Seçilmiş Yazı:
================================

Çok doğru, neyi besliyorsak, o büyüyor şüphesiz. Doğumdan ölüme, sevgiyi değil, korkuyu büyütüyoruz büyük bir coşkuyla! Yarattığımız canavara şimdi bakıp şaşırmak niye?

Ego korkuyu besler ve korkuyla beslenir. ‘Sen‘ ve ‘onlar‘ı pompalar ki, bir ‘düşman‘ nosyonu oluşsun!  Egonun güdümünde kişinin edimleri, rekabet, yarışma ve hatta çatışma platformunda şekillenir. Kişi bireysel kazanımlar adına, ‘bütün‘ü parçalama/parselleme çabasındadır adeta, ki, kendi payı artsın, artsın…

Üstelik ego öyle farklı giysilere bürünür ki, çoğu durumda onu tanımak çok zorlaşır. İlla katı formda değildir besini — alkışlarla, övgülerle, el öpmelerle de beslenir. Bazen ‘ben en doğrusunu bilirim‘ diyen, ‘pek bir şey bilmeyen‘den daha fazla zarar verir ‘bütün‘e.

Bedendeki  hücreleri düşünelim. Her hücre salt kendine düşen görevi yerine getirerek ‘bütün‘e mükemmel biçimde hizmet eder. Ama eğer bu ‘görev‘ anlayışı sapmaya uğrar ve bir tür kendini ispatlama çabasına dönüşürse, hücre büyür, büyür ve büyür — ki, bunun adı kanserdir! Şüphesiz bu kontrolsüz büyümenin bedene ve dolayısıyla da hücreye yarar getirmesi düşünülemez bile!

Evet, her hücre ‘bütün‘e karşı sorumludur ve bu sorumluluğunu diğer hücrelerle uyum içinde işlev görerek yerine getirir. Böylesi bir uyum ise, her hücrenin hem ait olduğu ‘beden‘in ve hem de ‘beden‘ içinde kendine düşen özgün rolün tam farkındalığında olması ile mümkündür.

Bizler de hücreler gibiyiz ve asal görevimiz ‘kendimiz olmak‘!

Kendini tanı!‘ — bütün öğretilerde öngörülen de bu değil midir? Yaşamın örgüsü içinde bize düşen rol, ‘bütün’ içinde özgün yerimizi anlamaya yönelmek ve de varoluş nedenimizle şifrelenmiş potansiyeli açığa çıkarmak olmalı!

Ve yine tekrarlamaktan yılmayacağım — bu potansiyelin adı ‘sevgi‘! O müthiş, o doyumsuz, o tanımsız ortak doku: ‘Sevgi‘.

Sevginin tezahür ettiği ortamda, kişi bir diğeriyle ve ‘bütün‘le bağlantısını zihinde değil, yürekte duyacak ve ‘bütün’e karşı sorumluluğunu en doğal haliyle yerine getirmeye baslayacaktır. Sevgiyle titreşen bireylerin tek bir nabız gibi atması — cennet bu olmalı!

================================

Verilen Veriler:
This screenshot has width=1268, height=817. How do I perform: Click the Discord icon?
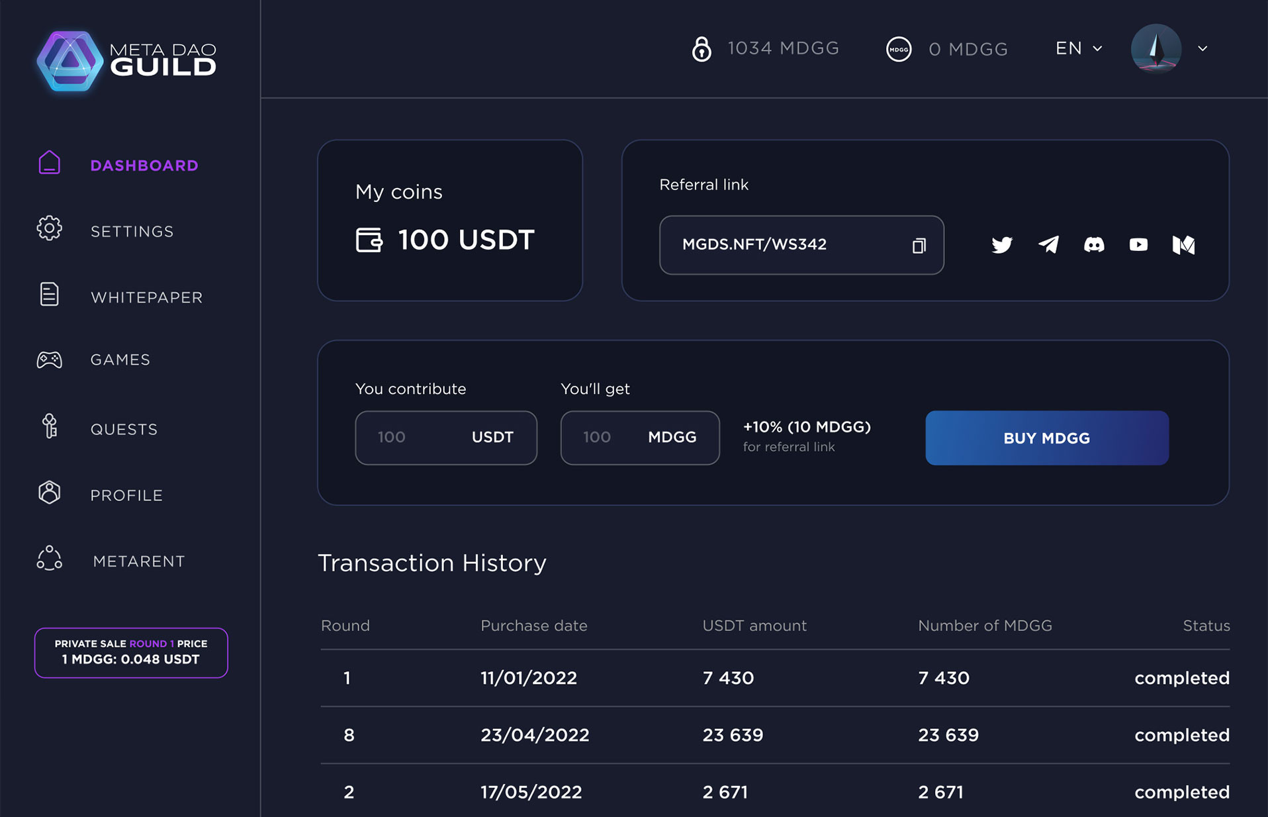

================================

Görev 1:
Ego ve sevgi üzerine yazıdaki "Ego korkuyu besler" diye başlayan paragrafı, ana bilgilerini koruyarak kısa bir madde listesine dönüştür.
Görev 2:
Yazıya göre ego, katı besinin dışında nelerle de beslenir?
Görev 3:
Yazıda "Evet, her hücre" ifadesinden "olması ile mümkündür." ifadesine kadar uzanan bölümü aynen kopyala.
Bu veriler işlerin yapılması için gerekli değil.

Çözüm 1:
- Ego korkuyu besler ve korkuyla beslenir.
- "Sen" ve "onlar" ayrımını büyüterek bir "düşman" fikri oluşturur.
- Egonun yönettiği kişinin davranışları rekabet, yarışma ve çatışma ortamında biçimlenir.
- Kişi kendi payını artırmak için "bütün"ü parçalamaya, parsellemeye çalışır.

Çözüm 2:
Alkışlarla, övgülerle ve el öpmelerle.

Çözüm 3:
Evet, her hücre ‘bütün‘e karşı sorumludur ve bu sorumluluğunu diğer hücrelerle uyum içinde işlev görerek yerine getirir. Böylesi bir uyum ise, her hücrenin hem ait olduğu ‘beden‘in ve hem de ‘beden‘ içinde kendine düşen özgün rolün tam farkındalığında olması ile mümkündür.